What do I do?

Complete all the fields and the calculator will tell you the income you'll need to qualify for a mortgage for the house you want. The text on the right will give you more details including the monthly principle and interest (PNI) payment and the monthly mortgage insurance payment (PMI) if applicable.

The text will also include a higher income (see "How does it work?" below for more details). If you exceed both of the incomes, you have an excellent chance of qulaifying. If you exceed just the smaller income, you should still be able to qualify.

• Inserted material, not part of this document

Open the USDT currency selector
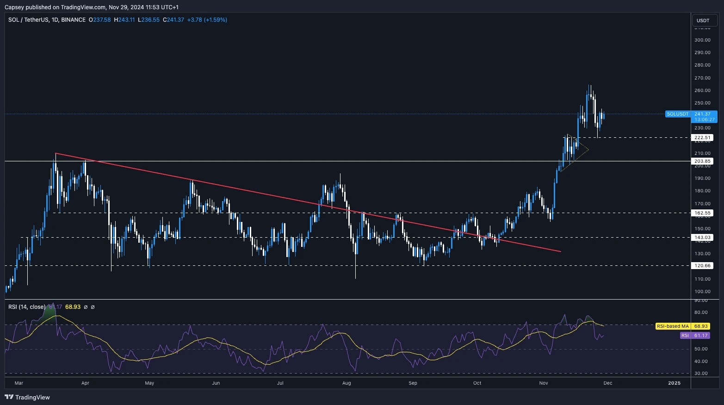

This calculator does not consider other factors that lender's use to approve mortagages. Here are some of the other things that you should keep in mind when applying for a mortgage


How does it work?

These formulas are for fixed interest rate loans of 15 or 30 years. You can still use this calculator for variable rate loans or ballon payment loans to determine the monthly principle and interest (PNI) payment (displayed in the text), but the calculated incomes may not reflect the income lenders's will require for these other types of loans.

This calculator determines the income most lenders will require by calculating the "28%" and "36%" income. For the 28% income, lenders will add up your monthly principle and interest (PNI) payment, your monthly home owners insurance payment, the monthly tax payment, and the monthly mortgage insurance payment (PMI) if your down payment is less than 20%. They'll multiply this total by 12 to get an annual amount. They'll then check to see if this total is more than 28% of your annual pre-tax income.

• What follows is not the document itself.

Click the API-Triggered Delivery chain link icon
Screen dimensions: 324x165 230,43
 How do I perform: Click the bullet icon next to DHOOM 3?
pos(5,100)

For the 36% income, lenders will take the above total monthly payment, and add in your current montly debt payment (car, credit card, etc). Once again they'll multiply this total by 12 to get an annual amount. They'll then check to see if this total is more than 36% of your annual pre-tax income.

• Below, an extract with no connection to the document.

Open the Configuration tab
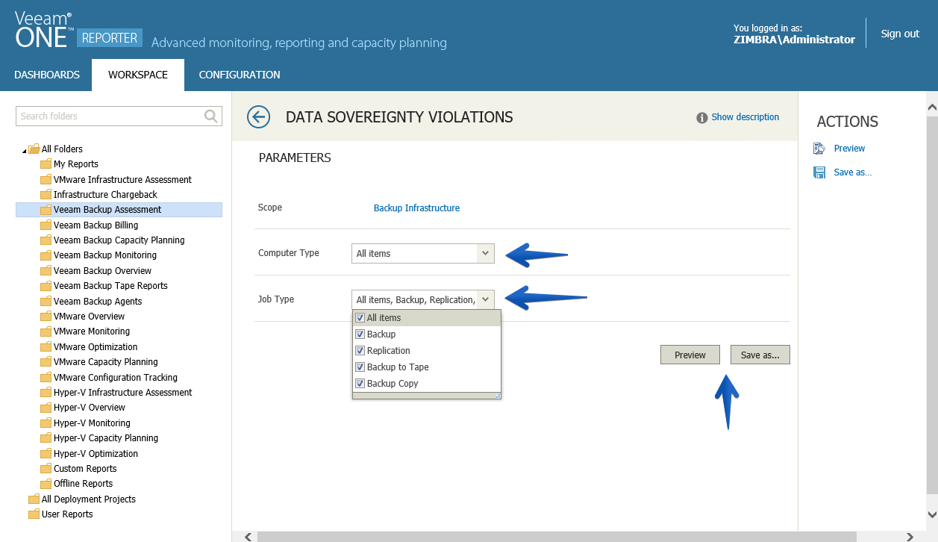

The calculator first calculates the monthly principle and interest (PNI) payment for the loan. It then uses the Insurance rate and Tax rate field to calculate the monthly mortgage and tax payments. It also checks your down payment, and if it's less than 20%, calculates a monthly mortgage insurance payment (PMI). It adds these up, multiplies by 12, then calculates the 28% income. The caculator will then add in the Monthly debt, multiply by 12, and calculate the 36% income.

Finally, the calculator will take the smaller of the two incomes and display it in the income field. The calculator will also indicate the other income in the text field.

Don't forget about this second income because it can make a big difference. For example if the two incomes are $55,000 and $57,000 and you make $55,000, you'll have no problem qualifying. However, if the two incomes are $55,000 and $75,000 and you still make $55,000, you may have to work harder to find a lender who will approve the loan you need.